Ein Journalist kann noch so sehr über Objektivität streiten, ihre Unmöglichkeit und Anmaßung anprangern – und damit hat er den Finger auf das wahre Thema gelegt -, aber er wird nicht gesehen haben, worum es ging, er wird nicht auf die richtige Seite des Bildes geschaut haben: Er wird im phänomenologischen Schema einer unentwirrbaren Verbindung zwischen einem Subjekt, das schaut, und einem Objekt, das gesehen wird, gefangen geblieben sein. Zwar stimmt es, dass der Blick das Objekt macht und dass der Experimentator die laufende Erfahrung verändert, doch hat der Journalist die entscheidende Rolle der Kamera verpasst, die hier zum Vehikel der objektiven Absicht erhoben wird, obwohl sie dem Kino eigen ist und ohne sie nicht existieren würde. Im Übrigen ist es zweifellos einer der wichtigsten pädagogischen Beiträge von Grandclaudes „Film über den Film“, dass er Rossellini enthüllt und die Kamera ihre eigene Arbeit machen lässt.

Der Anfänger – also wir -, der in diesem Film von Anfang an ein anderes Filmemachen gesehen hatte, weiß nun, dass er dem Filmemachen begegnet ist. Denn er hat nicht alle seine Möglichkeiten, alle seine Genres, alle seine Arten gesehen, sondern die Möglichkeit eines Filmemachens, in dem, sagen wir es noch einmal, die Kamera das Mittel der objektiven Absicht sein kann.

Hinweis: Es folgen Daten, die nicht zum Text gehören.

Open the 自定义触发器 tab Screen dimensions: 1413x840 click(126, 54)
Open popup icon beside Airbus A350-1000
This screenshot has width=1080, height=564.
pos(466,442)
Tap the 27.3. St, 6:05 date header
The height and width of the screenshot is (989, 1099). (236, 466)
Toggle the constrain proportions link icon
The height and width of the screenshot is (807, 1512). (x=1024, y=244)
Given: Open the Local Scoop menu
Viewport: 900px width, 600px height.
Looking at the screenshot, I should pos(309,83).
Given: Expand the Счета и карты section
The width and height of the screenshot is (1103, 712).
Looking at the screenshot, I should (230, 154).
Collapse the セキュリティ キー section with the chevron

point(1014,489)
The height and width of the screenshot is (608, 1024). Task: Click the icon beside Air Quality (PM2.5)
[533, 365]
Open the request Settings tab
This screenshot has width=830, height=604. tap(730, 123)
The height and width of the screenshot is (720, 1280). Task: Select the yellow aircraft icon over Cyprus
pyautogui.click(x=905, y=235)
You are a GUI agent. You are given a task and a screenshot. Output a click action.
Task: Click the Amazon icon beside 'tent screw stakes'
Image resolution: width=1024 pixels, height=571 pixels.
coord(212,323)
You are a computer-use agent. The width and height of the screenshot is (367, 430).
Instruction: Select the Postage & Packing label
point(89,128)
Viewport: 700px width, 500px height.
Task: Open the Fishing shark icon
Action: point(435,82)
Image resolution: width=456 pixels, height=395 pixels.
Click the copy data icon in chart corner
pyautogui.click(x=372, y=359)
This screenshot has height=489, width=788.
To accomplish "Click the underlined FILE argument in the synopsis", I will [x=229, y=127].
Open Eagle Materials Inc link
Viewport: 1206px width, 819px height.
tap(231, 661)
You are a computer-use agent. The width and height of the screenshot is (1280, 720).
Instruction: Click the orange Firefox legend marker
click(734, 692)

Man entdeckt dann das soziale und wirtschaftliche Engagement, das ein Rossellini dem Filmemachen verleihen will, versteht aber sofort seine inakzeptable Subversion: dem Zuschauer seine Freiheit zurückzugeben und darüber hinaus die etablierte Manipulation der notwendigerweise medialen Demokratien abzulehnen – die Zeitungen werden mit ihnen geboren – und die, wie Churchill sagte (und Aristoteles vor langer Zeit), notwendigerweise in Demagogie ausarten.

Dass diese Erkenntnis zur selben Zeit und symbolisch am selben Ort stattfinden konnte, der sich in den Dienst der Kommerzialisierung der Kunst stellt – nach dem Vorbild der Kommerzialisierung des Menschen, der Religion und der Politik -, indem er den Sinn für das Schöne verdreht, ist genau das, was nicht akzeptabel war und um jeden Preis verhindert werden sollte. Das Lachen ist uns vergangen, es ist zu viel Geld im Spiel!

In einer Welt, in der das Gute ein veralteter Begriff und das Wahre ein relativer Wert ist, galt es, die Korruption des Schönen zu verhindern. Ein riesiges Komplott – ohne Verschwörer -, in dem die Illusion des zehnneunzigjährigen Fortschritts in das Nirgendwo führt, das man Postmoderne nennt.

Während sich der Platon des Guten, Wahren und Schönen in seinem Grab umdreht, gibt es noch einige Stimmen, die sich erheben, und sicherlich auch einige unabhängige Organisationen oder Gruppen, die diese Zeugnisse einer anderen möglichen Welt bewahren, seien es Namen, Texte oder Filme über die Kunst des Filmens, die wie die Werke von Platon, Bach oder Rembrandt auch zukünftigen Generationen zur Verfügung stehen müssen.